Passage provided Start Marker

The Tumorigenicity Potential of LRH1 in Pancreatic Cancer (2012 – Present)

Investigator:  Xiaoqun Dong, University of Rhode Island
Mentor:  Jack Wands, Brown University

Abstract:  Pancreatic Cancer (PC) ranks as the 4th-leading cause of cancer deaths in the United States, with a mortality approaching its incidence.  Pancreatic cancer has the lowest 5-year survival rate (<5%) in all malignancies due to its aggressive progression and refractoriness to therapy.  Novel therapies targeting these pathways are potential candidates for more effective therapeutic strategies.  Notably, liver receptor homolog 1 (LRH1) is a major driver of pancreas development and differentiation.  LRH1 also regulates bile acid/cholesterol metabolism and maintains glucose homeostasis.  Accumulating evidence supports a critical role for involvement of LRH1 in the tumorigenesis of various cancers including breast, gastric and intestinal tumors.  Previous studies reported that individuals carrying LRH1 genetic variants are at increased risk for PC.  Interestingly, overexpression of LRH1 has also been shown to promote PC cell proliferation.  In the preliminary study, we observed LRH1 overexpression in the nucleus correlated with reduced overall survival and a more aggressive tumor type in PC patients, suggesting that LRH1 may be involved in PC development.  We will generate several stable pancreatic cell lines expressing LRH1 to test whether LRH1 overexpression promotes tumor cell invasion, migration, and tumor formation using an animal model.  In the intestine LRH1 overexpression spurs cell proliferation and self-renewal by activating the β-catenin-Tcf4-cyclin D1/E1 pathway.  Structural analysis indicated that PIP3 [Phosphatidylinositol (3,4,5)-triphosphate], a substrate of PI3K, is a potential ligand of LRH1.  PI3K regulates cell proliferation, differentiation, motility, survival and intracellular trafficking.  The hypothesis to be tested is whether LRH1 contributes to PC by activating the β-catenin-Tcf4-cyclin D1/E1 pathway.  We will determine whether 1) LRH1 is activated by PIP3 binding; 2) LRH1 overexpression causes tumor formation in the animal model; 3) LRH1 overexpression activates β-catenin signaling in PC; 4) the process depends on β-catenin (e.g., using β-catenin inhibitors in PC cells and measuring β-catenin signaling levels in response to LRH1 stimulation); and 5) LRH1 knockdown/inhibitor can reverse PC tumorigenesis in vitro and in the animal model.

Passage provided End Marker

▸ **Task details**
Answer these questions using the LRH1 project abstract above, numbering each answer to match.
1. At which university is the mentor based?
2. What five-year survival rate does the abstract give for pancreatic cancer?
3. Which substrate of PI3K is named as a potential ligand of LRH1?

Stored data Start Marker

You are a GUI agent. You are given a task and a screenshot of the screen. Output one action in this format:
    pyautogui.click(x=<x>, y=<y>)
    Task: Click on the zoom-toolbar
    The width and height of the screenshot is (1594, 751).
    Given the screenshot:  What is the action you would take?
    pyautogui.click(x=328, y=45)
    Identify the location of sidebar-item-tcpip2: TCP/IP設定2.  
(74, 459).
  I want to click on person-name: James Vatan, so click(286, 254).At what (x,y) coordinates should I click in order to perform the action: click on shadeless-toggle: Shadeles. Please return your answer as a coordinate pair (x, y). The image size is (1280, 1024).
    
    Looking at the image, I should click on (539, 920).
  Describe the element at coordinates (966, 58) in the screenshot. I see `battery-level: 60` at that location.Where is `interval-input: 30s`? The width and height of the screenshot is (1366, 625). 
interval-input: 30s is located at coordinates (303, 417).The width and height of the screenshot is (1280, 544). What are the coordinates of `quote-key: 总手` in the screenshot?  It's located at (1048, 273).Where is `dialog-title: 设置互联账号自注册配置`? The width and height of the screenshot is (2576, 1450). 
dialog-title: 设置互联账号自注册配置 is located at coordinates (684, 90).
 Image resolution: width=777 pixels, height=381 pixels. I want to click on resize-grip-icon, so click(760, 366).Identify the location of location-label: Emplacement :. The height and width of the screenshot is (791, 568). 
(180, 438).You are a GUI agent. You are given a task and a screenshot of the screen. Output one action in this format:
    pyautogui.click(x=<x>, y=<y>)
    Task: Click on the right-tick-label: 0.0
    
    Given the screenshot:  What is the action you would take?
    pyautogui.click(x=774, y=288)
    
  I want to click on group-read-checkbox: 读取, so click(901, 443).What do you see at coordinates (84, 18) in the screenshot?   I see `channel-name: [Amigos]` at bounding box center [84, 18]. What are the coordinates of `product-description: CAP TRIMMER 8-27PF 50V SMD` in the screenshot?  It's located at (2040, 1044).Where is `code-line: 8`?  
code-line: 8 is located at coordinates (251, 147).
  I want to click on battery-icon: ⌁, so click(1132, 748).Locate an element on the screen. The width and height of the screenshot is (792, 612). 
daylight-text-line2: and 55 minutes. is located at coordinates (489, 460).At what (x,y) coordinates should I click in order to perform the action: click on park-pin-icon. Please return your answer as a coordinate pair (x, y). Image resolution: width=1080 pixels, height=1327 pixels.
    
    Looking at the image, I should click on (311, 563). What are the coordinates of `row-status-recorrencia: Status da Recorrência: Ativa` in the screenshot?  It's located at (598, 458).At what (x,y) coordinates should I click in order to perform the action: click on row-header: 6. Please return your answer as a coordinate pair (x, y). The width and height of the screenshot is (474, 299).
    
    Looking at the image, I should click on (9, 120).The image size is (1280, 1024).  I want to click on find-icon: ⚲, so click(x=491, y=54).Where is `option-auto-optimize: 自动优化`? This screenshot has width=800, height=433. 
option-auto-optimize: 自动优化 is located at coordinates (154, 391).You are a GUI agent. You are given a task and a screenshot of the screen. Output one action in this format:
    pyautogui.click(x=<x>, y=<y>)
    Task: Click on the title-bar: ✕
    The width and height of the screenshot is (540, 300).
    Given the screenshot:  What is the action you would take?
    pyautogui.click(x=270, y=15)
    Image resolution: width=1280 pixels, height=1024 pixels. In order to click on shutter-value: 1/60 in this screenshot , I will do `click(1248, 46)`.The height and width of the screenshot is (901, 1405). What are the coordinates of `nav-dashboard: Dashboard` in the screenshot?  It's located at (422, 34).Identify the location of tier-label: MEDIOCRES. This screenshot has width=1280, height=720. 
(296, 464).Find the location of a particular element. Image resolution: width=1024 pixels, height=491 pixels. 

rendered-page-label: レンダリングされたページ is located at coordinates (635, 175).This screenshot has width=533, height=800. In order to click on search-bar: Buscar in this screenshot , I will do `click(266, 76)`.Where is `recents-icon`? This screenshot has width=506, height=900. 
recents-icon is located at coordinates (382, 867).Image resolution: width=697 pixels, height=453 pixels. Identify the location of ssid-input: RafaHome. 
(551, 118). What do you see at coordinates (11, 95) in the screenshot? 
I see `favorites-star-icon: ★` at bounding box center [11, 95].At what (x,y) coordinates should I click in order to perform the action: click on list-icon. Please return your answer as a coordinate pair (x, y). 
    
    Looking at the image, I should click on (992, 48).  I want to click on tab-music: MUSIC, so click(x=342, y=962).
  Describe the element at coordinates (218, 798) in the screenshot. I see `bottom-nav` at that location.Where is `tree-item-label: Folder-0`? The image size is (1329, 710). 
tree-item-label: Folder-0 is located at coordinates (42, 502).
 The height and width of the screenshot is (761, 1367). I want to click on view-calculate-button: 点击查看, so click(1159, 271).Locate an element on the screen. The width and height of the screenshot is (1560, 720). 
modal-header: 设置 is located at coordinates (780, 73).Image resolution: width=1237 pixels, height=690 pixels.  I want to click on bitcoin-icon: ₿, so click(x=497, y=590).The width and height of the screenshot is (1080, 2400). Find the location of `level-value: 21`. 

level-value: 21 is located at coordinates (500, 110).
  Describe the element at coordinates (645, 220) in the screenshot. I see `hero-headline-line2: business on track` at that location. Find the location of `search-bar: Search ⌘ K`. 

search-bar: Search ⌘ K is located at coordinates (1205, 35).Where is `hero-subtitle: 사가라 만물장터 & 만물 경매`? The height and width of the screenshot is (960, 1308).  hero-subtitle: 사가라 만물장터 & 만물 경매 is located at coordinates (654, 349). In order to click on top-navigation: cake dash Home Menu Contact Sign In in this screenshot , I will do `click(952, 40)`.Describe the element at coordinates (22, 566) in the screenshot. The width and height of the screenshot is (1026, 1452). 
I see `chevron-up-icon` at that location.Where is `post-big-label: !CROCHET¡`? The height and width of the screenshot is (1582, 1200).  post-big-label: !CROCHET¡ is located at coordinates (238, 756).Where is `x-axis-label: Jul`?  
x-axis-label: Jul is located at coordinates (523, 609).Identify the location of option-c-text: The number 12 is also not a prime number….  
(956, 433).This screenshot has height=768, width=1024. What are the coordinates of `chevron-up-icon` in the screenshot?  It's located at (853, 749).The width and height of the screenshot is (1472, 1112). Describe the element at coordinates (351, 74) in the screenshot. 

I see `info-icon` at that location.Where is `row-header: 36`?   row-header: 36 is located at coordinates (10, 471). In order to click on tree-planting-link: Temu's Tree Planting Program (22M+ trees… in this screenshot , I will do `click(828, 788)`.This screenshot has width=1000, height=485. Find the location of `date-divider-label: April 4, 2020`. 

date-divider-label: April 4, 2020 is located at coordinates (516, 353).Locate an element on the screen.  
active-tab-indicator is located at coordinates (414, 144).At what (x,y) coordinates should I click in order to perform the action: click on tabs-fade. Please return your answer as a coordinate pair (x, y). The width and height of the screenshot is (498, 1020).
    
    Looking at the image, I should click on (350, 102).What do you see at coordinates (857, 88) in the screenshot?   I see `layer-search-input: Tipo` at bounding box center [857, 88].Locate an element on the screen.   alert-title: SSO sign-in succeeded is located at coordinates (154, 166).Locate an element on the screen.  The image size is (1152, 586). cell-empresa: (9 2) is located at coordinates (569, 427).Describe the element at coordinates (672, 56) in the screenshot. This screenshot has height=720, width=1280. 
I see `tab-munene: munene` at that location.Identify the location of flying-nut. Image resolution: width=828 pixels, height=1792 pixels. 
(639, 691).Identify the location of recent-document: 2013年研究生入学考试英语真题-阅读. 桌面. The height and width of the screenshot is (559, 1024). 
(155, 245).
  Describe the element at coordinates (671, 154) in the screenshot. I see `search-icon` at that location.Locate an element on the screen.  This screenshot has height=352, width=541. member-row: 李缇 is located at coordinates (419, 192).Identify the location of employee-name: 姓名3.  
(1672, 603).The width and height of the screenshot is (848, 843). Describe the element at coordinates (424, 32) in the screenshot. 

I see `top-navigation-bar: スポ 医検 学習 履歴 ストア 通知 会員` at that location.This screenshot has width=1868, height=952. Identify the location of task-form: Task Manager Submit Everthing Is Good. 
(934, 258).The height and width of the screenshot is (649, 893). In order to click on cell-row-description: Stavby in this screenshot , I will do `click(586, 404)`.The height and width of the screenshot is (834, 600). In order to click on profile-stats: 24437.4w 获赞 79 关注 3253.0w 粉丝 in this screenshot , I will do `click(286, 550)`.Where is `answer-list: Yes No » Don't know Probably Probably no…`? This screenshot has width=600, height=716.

Stored data End Marker

▸ **Result below**
1. Brown University
2. Less than 5%
3. PIP3 [Phosphatidylinositol (3,4,5)-triphosphate]